ERFORDERLICHE AUFGABE A >>
Prüfen Sie, ob die folgenden Aussagen mit der Kritik zum Münchner „Fidelio“ übereinstimmen, und antworten Sie jeweils mit Ja oder Nein samt den entscheidenden Worten der Kritik im genauen Wortlaut.
(i) Die Premiere der Produktion fand an einem Dienstag statt.
(ii) Calixto Bieito hat auch die Bühne gestaltet.
(iii) Der Minister erschießt Florestan.
ERFORDERLICHE AUFGABE B >>
Beantworten Sie anhand der Kritik zum Münchner „Fidelio“ die folgenden Fragen jeweils knapp.
(i) Woraus besteht die Welt, die sich Florestan in Bieitos „Konzept“ imaginiert?
(ii) In welcher Kleidung zuckt Florestan vor sich hin?
(iii) Welches Stück Musik ließ Bieito spielen, während die Musiker in kleinen Käfigen vom Bühnenhimmel schweben?
ERFORDERLICHE AUFGABE C >> Setzen Sie die Kritik zum Münchner „Fidelio“ nach ihrem letzten Satz fort.

Salzburger Nachrichten, 23.12.2010
Jörn Florian Fuchs
Beethoven: Fidelio, Bayerische Staatsoper, 21. Dezember 2010
Herbe Enttäuschung über „Fidelio“ in München
 
 
Man muss warnen vor diesem „Fidelio“ im Münchener Nationaltheater, der am Dienstag Premiere hatte: So schlecht wie diese Produktion ist Beethovens Oper nicht! Aufgetischt wird eine lahme Opernente. Regisseur Calixto Bieito erschöpft sich in grotesken Selbstzitaten. Die Männer sind gewalttätig, unternehmen ab und zu einen (Selbst-)Mordversuch. Die Frauen agieren auch nicht viel besser, sie kriechen mit verschmiertem Lippenstift herum und lüpfen bisweilen ihr Hemdchen. In Bieitos „Konzept“ hat der ob einer Intrige eingekerkerte Florestan bloß Depressionen und imaginiert sich eine Welt aus Gittern, Spiegeln, engen Räumen.

In und auf einem riesigen Gerüst (Bühne: Rebecca Ringst) irrt er endlos herum, bald kommen weitere Figuren hinzu, auch sie turnen umher, später fliegen einige sogar durch die Luft. Man nehme noch etwas Stroboskoplicht, und fertig ist der Abend.Alberne Turnübungen Auch in der Personenführung passt nichts zusammen, keine Figur geht einem nahe. Florestan zuckt im Schlafanzug vor sich hin, bis er am Ende, nachdem der Minister als Batman-Joker aus einer Loge für Befreiung sorgte, in der Kluft eines Staatsopernbesuchers an der Rampe steht. Vorher versuchte ihn der Minister noch zu erschießen, allerdings erfolglos. Und davor ließ Bieito den 3. Satz aus Beethovens 15. Streichquartett („Heiliger Dankgesang eines Genesenen an die Gottheit“) spielen, die Musiker schweben dabei in kleinen Käfigen vom Bühnenhimmel. Wo Beethoven die Rettung eines Unschuldigen durch seine als Mann verkleidete Ehefrau (und ein Bündel von Machtkonflikten) musikdramatisch präzise und wirksam gestaltet, bietet Bieito alberne, uninspirierte Turnübungen ohne Netz und doppelten Boden.

VERFÜGBARE DATEN >>

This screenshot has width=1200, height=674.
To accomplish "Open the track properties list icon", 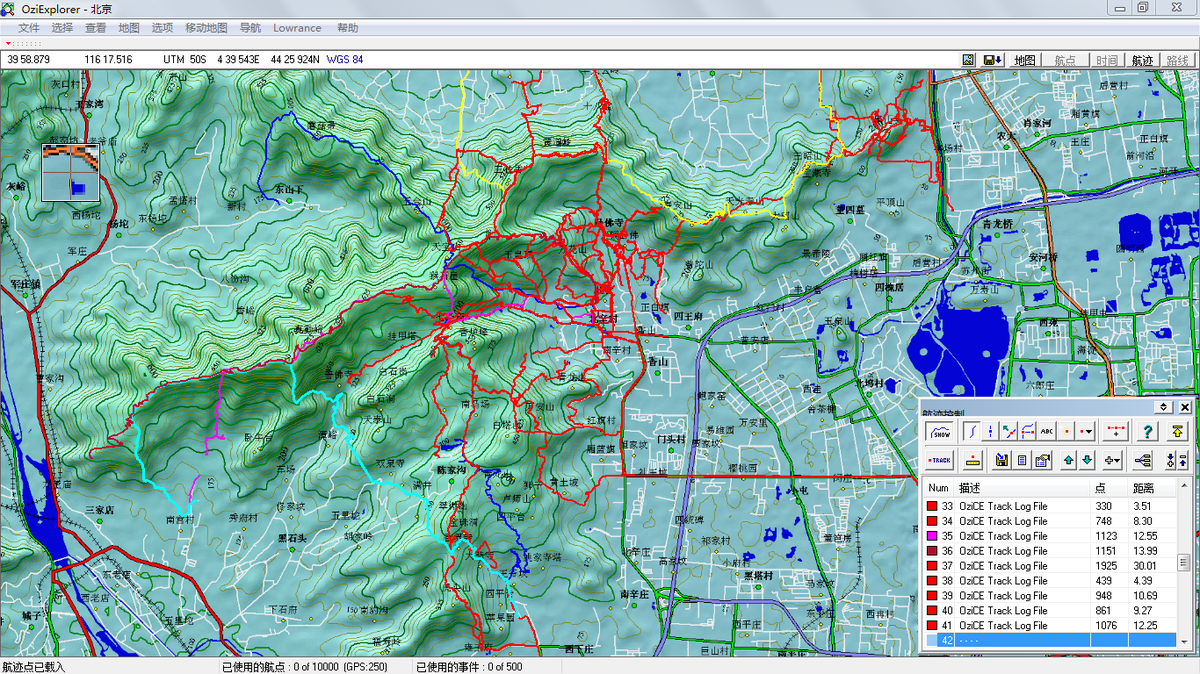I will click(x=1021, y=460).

ERGEBNIS DER ÜBUNG A >>
(i) Ja: „der am Dienstag Premiere hatte“
(ii) Nein: „(Bühne: Rebecca Ringst)“
(iii) Nein: „Vorher versuchte ihn der Minister noch zu erschießen, allerdings erfolglos.“

ERGEBNIS DER ÜBUNG B >>
(i) Aus Gittern, Spiegeln und engen Räumen.
(ii) Im Schlafanzug.
(iii) Den 3. Satz aus Beethovens 15. Streichquartett („Heiliger Dankgesang eines Genesenen an die Gottheit“).

ERGEBNIS DER ÜBUNG C >>
Dirigent Daniele Gatti hechelt grobschlächtig durch die Partitur, überdeckt immer wieder die Sänger, dazu kommen erhebliche technische Mängel in fast allen Instrumentengruppen und eine oft mangelnde Abstimmung mit dem Chor. Anja Kampe gibt als Fidelio alles, gelegentlich zu viel, dann wird es klirrend scharf. Insgesamt gelingen ihr etliche herausragende Momente. Auch Franz-Josef Selig als Gefängniswärter Rocco orgelt sich sehr ordentlich durch die Partie, Wolfgang Koch als Bösewicht Don Pizarro steht ihm vokal in nichts nach. Laura Tatulescu (Marzelline) und Jussi Myllys (Jaquino) bleiben blass.

Die vielleicht größte Enttäuschung aber ist Jonas Kaufmann. Er wirkt als Florestan über weite Strecken überfordert. Die Mittellage klingt wunderbar, wohlig warm, zum Dahinschmelzen. Aber der Weg dorthin muss mit gepressten Kantilenen und viel Kehligkeit bezahlt werden.